Same for me. I choose to work less time so I can be home to watch my son grow up, and I'm lucky I have that choice — not all my colleagues do.

Future flight attendants probably won't be so lucky, not the way things are changing (and have changed).

"Quit if you don't like it!" may be what you're thinking right about now. I hear it whenever I write about the challenges of being a flight attendant.
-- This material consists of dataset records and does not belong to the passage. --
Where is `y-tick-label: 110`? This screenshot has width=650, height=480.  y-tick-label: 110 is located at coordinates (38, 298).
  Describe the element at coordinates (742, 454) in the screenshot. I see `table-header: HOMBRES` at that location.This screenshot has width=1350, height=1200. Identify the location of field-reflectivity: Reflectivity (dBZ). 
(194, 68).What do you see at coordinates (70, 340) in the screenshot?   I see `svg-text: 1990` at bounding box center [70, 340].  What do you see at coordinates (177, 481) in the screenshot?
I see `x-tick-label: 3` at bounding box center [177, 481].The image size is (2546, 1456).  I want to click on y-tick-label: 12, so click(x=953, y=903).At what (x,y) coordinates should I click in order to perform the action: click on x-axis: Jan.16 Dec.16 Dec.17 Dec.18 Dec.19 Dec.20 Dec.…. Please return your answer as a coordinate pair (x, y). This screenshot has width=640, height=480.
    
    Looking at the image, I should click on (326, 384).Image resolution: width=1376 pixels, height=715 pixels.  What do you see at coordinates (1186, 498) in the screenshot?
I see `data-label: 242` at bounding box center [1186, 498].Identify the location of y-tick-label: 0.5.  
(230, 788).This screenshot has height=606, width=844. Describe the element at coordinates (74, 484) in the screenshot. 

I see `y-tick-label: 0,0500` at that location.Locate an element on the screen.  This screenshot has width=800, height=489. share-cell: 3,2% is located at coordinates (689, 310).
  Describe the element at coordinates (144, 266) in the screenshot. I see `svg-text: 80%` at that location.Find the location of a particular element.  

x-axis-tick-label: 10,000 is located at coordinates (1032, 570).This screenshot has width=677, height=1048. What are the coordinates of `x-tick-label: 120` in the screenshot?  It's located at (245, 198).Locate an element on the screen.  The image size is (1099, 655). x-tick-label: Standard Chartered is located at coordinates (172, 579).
Don't get me wrong: I'm not complaining, I'm explaining how it works. I want future flight attendants to know what they're getting into before they give it all up to live "the dream." I can't tell you how many emails I get from mothers with young children who think I make a lot of money and barely work.

I don't do this job for the money. I do it because I love it.

And anyway, quit and what? Let somebody else sleep in their car? That doesn't make things better.

When I first started flying, things were great. I was broke — oh was I broke — but there was pool time in Miami, rollerblading in Rio, window shopping in Rome ... croissants in Paris. And if you're lucky enough to hold the good trips, it's still a good job.

But for most flight attendants, all we see at the end of a long day is a Holiday Inn at an industrial park a mile away from the airport. We're lucky if there's enough time to eat, sleep and shower.

I feel sorry for new flight attendants today. Most of them will never make what I'm making, and they're working under a different pay scale, with new work rules. Their days are longer and their layovers are practically nonexistent.

Now add in flights that are fuller than ever, travelers acting crazy, and whatever contagious disease is going around, and — oh yeah — terrorism, and you have to wonder: Is it still worth it? I don't know.

Airlines are advertising new planes, flat beds, more amenities — particularly for first and business class — to try and convince the public that they are committed to making the flying experience better. But if they really want to do that, they should consider better compensating the people who are interacting most with passengers.

In the mean time, I hope flight attendants can keep smiling.